■ What the task asks: Every entry needs to be duplicated exactly.

■ Input material:
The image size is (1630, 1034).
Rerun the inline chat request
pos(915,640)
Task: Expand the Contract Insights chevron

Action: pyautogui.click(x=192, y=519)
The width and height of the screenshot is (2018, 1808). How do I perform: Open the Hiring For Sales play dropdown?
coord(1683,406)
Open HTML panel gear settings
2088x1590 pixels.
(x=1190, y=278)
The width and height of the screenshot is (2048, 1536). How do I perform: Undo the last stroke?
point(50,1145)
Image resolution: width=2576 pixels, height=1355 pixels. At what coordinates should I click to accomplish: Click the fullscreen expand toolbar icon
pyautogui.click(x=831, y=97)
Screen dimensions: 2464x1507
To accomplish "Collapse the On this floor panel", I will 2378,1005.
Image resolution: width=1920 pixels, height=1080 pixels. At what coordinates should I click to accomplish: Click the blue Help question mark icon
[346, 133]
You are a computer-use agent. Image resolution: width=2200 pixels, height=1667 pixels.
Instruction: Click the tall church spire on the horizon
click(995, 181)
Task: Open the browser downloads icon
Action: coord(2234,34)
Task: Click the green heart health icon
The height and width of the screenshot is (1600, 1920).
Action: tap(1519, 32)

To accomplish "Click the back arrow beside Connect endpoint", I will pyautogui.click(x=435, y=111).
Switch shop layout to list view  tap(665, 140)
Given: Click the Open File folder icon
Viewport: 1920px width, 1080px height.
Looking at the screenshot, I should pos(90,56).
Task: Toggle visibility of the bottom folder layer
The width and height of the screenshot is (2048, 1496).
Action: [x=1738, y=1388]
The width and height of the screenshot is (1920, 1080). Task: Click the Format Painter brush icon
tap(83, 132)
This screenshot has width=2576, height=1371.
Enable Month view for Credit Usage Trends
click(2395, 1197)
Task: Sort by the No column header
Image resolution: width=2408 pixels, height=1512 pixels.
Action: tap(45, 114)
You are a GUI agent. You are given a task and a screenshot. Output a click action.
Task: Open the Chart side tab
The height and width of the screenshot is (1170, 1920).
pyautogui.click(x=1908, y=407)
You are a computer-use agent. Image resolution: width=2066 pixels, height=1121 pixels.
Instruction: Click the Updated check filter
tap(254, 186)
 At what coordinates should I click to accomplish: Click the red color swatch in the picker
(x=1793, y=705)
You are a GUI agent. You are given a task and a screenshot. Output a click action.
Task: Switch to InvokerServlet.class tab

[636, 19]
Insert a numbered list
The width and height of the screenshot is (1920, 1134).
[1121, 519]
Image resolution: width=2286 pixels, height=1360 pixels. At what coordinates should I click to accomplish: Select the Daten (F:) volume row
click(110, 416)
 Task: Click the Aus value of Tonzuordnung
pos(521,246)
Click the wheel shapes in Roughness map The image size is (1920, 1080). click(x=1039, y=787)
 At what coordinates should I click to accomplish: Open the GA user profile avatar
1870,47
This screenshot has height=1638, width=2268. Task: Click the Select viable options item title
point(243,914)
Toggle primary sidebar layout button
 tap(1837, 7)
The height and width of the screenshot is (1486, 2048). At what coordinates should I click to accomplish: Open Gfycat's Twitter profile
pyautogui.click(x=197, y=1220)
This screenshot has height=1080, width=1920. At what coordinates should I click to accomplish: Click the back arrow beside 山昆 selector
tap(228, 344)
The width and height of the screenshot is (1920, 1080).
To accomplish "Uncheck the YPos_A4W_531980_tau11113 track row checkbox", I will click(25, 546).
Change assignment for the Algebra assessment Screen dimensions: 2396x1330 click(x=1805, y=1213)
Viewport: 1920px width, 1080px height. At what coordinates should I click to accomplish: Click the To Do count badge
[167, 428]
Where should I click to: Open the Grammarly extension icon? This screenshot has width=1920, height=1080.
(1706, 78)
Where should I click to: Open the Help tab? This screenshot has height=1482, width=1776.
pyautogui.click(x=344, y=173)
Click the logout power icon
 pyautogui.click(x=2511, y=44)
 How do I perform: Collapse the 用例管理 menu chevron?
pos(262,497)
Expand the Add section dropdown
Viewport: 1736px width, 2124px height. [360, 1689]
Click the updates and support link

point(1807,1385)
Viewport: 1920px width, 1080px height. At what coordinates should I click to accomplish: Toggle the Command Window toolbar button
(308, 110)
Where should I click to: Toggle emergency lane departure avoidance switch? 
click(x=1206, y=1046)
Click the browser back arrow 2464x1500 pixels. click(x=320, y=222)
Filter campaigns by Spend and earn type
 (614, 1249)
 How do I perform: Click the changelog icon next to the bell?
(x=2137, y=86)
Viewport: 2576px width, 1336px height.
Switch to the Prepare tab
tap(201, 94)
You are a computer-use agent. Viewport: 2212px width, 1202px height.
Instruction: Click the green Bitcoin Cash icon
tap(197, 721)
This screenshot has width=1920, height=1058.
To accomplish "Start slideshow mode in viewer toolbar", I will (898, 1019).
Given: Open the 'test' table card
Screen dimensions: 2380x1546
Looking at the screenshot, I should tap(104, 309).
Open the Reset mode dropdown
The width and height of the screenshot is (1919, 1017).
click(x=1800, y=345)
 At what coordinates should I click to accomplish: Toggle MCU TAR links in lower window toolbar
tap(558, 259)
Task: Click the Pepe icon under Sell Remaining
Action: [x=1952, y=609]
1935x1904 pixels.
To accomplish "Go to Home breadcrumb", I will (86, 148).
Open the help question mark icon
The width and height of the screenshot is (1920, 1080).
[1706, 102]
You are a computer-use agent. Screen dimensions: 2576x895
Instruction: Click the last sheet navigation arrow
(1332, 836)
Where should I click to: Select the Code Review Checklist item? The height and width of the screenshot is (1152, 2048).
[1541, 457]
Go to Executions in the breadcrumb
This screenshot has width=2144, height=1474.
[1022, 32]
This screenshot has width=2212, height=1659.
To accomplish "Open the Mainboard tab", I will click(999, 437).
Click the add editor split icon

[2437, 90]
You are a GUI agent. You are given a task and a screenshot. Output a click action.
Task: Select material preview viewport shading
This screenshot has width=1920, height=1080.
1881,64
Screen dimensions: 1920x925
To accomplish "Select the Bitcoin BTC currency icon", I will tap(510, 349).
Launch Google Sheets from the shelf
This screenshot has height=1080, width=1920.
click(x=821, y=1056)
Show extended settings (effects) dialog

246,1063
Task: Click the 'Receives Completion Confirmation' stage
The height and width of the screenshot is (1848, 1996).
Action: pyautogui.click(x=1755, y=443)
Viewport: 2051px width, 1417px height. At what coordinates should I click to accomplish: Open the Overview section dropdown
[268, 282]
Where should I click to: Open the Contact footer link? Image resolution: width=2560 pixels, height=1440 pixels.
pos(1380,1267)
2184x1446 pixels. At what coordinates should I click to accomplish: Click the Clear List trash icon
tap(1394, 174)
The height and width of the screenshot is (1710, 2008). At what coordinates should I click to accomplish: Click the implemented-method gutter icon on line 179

■ Exercise output:
The image size is (1630, 1034).
Rerun the inline chat request
pos(915,640)
Task: Expand the Contract Insights chevron

Action: pyautogui.click(x=192, y=519)
The width and height of the screenshot is (2018, 1808). How do I perform: Open the Hiring For Sales play dropdown?
coord(1683,406)
Open HTML panel gear settings
2088x1590 pixels.
(x=1190, y=278)
The width and height of the screenshot is (2048, 1536). How do I perform: Undo the last stroke?
point(50,1145)
Image resolution: width=2576 pixels, height=1355 pixels. At what coordinates should I click to accomplish: Click the fullscreen expand toolbar icon
pyautogui.click(x=831, y=97)
Screen dimensions: 2464x1507
To accomplish "Collapse the On this floor panel", I will 2378,1005.
Image resolution: width=1920 pixels, height=1080 pixels. At what coordinates should I click to accomplish: Click the blue Help question mark icon
[346, 133]
You are a computer-use agent. Image resolution: width=2200 pixels, height=1667 pixels.
Instruction: Click the tall church spire on the horizon
click(995, 181)
Task: Open the browser downloads icon
Action: coord(2234,34)
Task: Click the green heart health icon
The height and width of the screenshot is (1600, 1920).
Action: tap(1519, 32)

To accomplish "Click the back arrow beside Connect endpoint", I will pyautogui.click(x=435, y=111).
Switch shop layout to list view  tap(665, 140)
Given: Click the Open File folder icon
Viewport: 1920px width, 1080px height.
Looking at the screenshot, I should pos(90,56).
Task: Toggle visibility of the bottom folder layer
The width and height of the screenshot is (2048, 1496).
Action: [x=1738, y=1388]
The width and height of the screenshot is (1920, 1080). Task: Click the Format Painter brush icon
tap(83, 132)
This screenshot has width=2576, height=1371.
Enable Month view for Credit Usage Trends
click(2395, 1197)
Task: Sort by the No column header
Image resolution: width=2408 pixels, height=1512 pixels.
Action: tap(45, 114)
You are a GUI agent. You are given a task and a screenshot. Output a click action.
Task: Open the Chart side tab
The height and width of the screenshot is (1170, 1920).
pyautogui.click(x=1908, y=407)
You are a computer-use agent. Image resolution: width=2066 pixels, height=1121 pixels.
Instruction: Click the Updated check filter
tap(254, 186)
 At what coordinates should I click to accomplish: Click the red color swatch in the picker
(x=1793, y=705)
You are a GUI agent. You are given a task and a screenshot. Output a click action.
Task: Switch to InvokerServlet.class tab

[636, 19]
Insert a numbered list
The width and height of the screenshot is (1920, 1134).
[1121, 519]
Image resolution: width=2286 pixels, height=1360 pixels. At what coordinates should I click to accomplish: Select the Daten (F:) volume row
click(110, 416)
 Task: Click the Aus value of Tonzuordnung
pos(521,246)
Click the wheel shapes in Roughness map The image size is (1920, 1080). click(x=1039, y=787)
 At what coordinates should I click to accomplish: Open the GA user profile avatar
1870,47
This screenshot has height=1638, width=2268. Task: Click the Select viable options item title
point(243,914)
Toggle primary sidebar layout button
 tap(1837, 7)
The height and width of the screenshot is (1486, 2048). At what coordinates should I click to accomplish: Open Gfycat's Twitter profile
pyautogui.click(x=197, y=1220)
This screenshot has height=1080, width=1920. At what coordinates should I click to accomplish: Click the back arrow beside 山昆 selector
tap(228, 344)
The width and height of the screenshot is (1920, 1080).
To accomplish "Uncheck the YPos_A4W_531980_tau11113 track row checkbox", I will click(25, 546).
Change assignment for the Algebra assessment Screen dimensions: 2396x1330 click(x=1805, y=1213)
Viewport: 1920px width, 1080px height. At what coordinates should I click to accomplish: Click the To Do count badge
[167, 428]
Where should I click to: Open the Grammarly extension icon? This screenshot has width=1920, height=1080.
(1706, 78)
Where should I click to: Open the Help tab? This screenshot has height=1482, width=1776.
pyautogui.click(x=344, y=173)
Click the logout power icon
 pyautogui.click(x=2511, y=44)
 How do I perform: Collapse the 用例管理 menu chevron?
pos(262,497)
Expand the Add section dropdown
Viewport: 1736px width, 2124px height. [360, 1689]
Click the updates and support link

point(1807,1385)
Viewport: 1920px width, 1080px height. At what coordinates should I click to accomplish: Toggle the Command Window toolbar button
(308, 110)
Where should I click to: Toggle emergency lane departure avoidance switch? 
click(x=1206, y=1046)
Click the browser back arrow 2464x1500 pixels. click(x=320, y=222)
Filter campaigns by Spend and earn type
 (614, 1249)
 How do I perform: Click the changelog icon next to the bell?
(x=2137, y=86)
Viewport: 2576px width, 1336px height.
Switch to the Prepare tab
tap(201, 94)
You are a computer-use agent. Viewport: 2212px width, 1202px height.
Instruction: Click the green Bitcoin Cash icon
tap(197, 721)
This screenshot has width=1920, height=1058.
To accomplish "Start slideshow mode in viewer toolbar", I will (898, 1019).
Given: Open the 'test' table card
Screen dimensions: 2380x1546
Looking at the screenshot, I should tap(104, 309).
Open the Reset mode dropdown
The width and height of the screenshot is (1919, 1017).
click(x=1800, y=345)
 At what coordinates should I click to accomplish: Toggle MCU TAR links in lower window toolbar
tap(558, 259)
Task: Click the Pepe icon under Sell Remaining
Action: [x=1952, y=609]
1935x1904 pixels.
To accomplish "Go to Home breadcrumb", I will (86, 148).
Open the help question mark icon
The width and height of the screenshot is (1920, 1080).
[1706, 102]
You are a computer-use agent. Screen dimensions: 2576x895
Instruction: Click the last sheet navigation arrow
(1332, 836)
Where should I click to: Select the Code Review Checklist item? The height and width of the screenshot is (1152, 2048).
[1541, 457]
Go to Executions in the breadcrumb
This screenshot has width=2144, height=1474.
[1022, 32]
This screenshot has width=2212, height=1659.
To accomplish "Open the Mainboard tab", I will click(999, 437).
Click the add editor split icon

[2437, 90]
You are a GUI agent. You are given a task and a screenshot. Output a click action.
Task: Select material preview viewport shading
This screenshot has width=1920, height=1080.
1881,64
Screen dimensions: 1920x925
To accomplish "Select the Bitcoin BTC currency icon", I will tap(510, 349).
Launch Google Sheets from the shelf
This screenshot has height=1080, width=1920.
click(x=821, y=1056)
Show extended settings (effects) dialog

246,1063
Task: Click the 'Receives Completion Confirmation' stage
The height and width of the screenshot is (1848, 1996).
Action: pyautogui.click(x=1755, y=443)
Viewport: 2051px width, 1417px height. At what coordinates should I click to accomplish: Open the Overview section dropdown
[268, 282]
Where should I click to: Open the Contact footer link? Image resolution: width=2560 pixels, height=1440 pixels.
pos(1380,1267)
2184x1446 pixels. At what coordinates should I click to accomplish: Click the Clear List trash icon
tap(1394, 174)
The height and width of the screenshot is (1710, 2008). At what coordinates should I click to accomplish: Click the implemented-method gutter icon on line 179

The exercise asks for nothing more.